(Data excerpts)
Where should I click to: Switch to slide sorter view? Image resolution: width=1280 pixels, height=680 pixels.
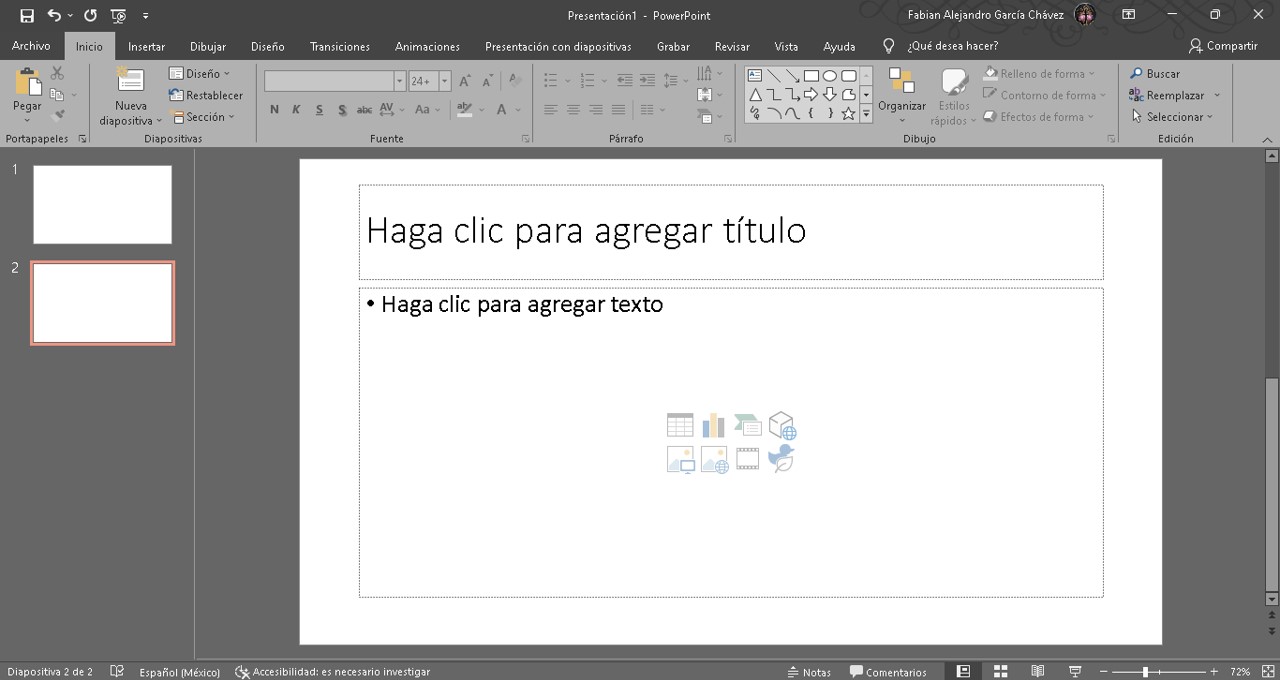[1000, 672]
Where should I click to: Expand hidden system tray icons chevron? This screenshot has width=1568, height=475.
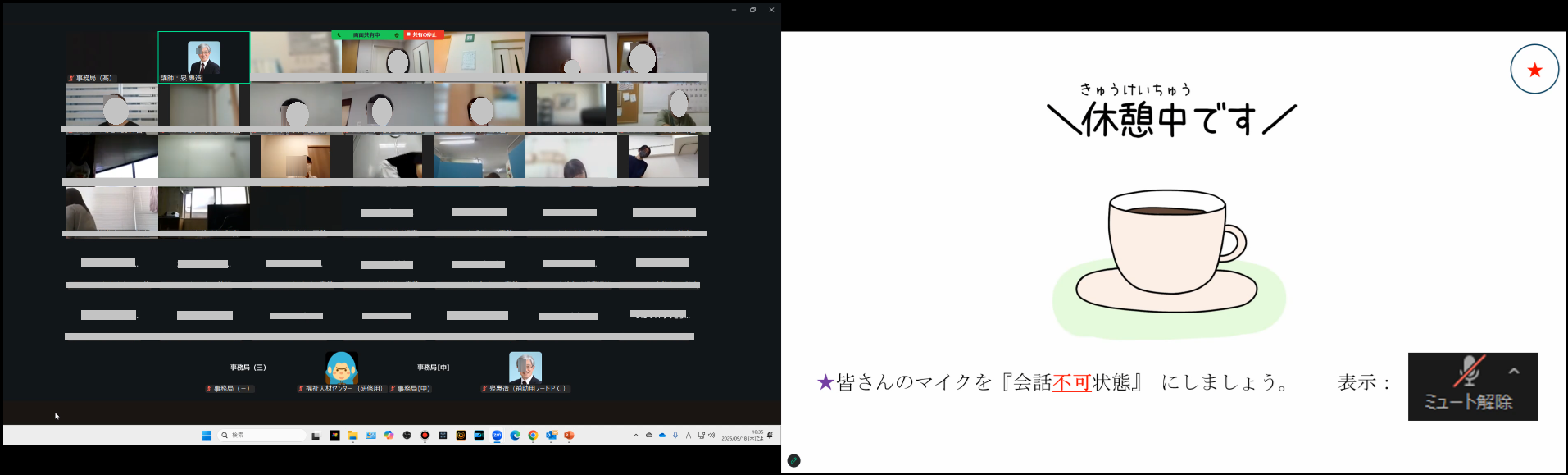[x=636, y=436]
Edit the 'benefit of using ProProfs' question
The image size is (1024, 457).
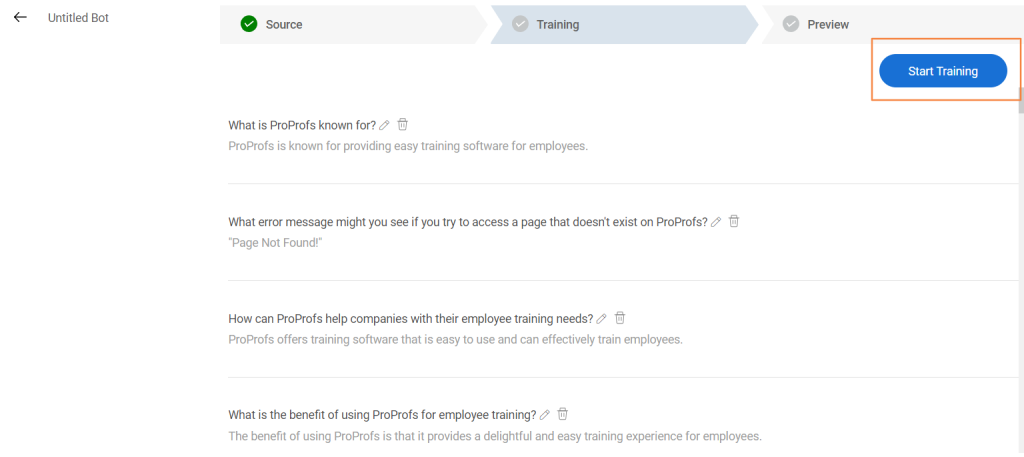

• **TRY IT**
Each entry above should be given again exactly, with its pictures omitted.

• **COMPLETED TASK**
Where should I click to: Switch to slide sorter view? Image resolution: width=1280 pixels, height=680 pixels.
[1000, 672]
Where should I click to: Expand hidden system tray icons chevron? This screenshot has width=1568, height=475.
[x=636, y=436]
Edit the 'benefit of using ProProfs' question
The image size is (1024, 457).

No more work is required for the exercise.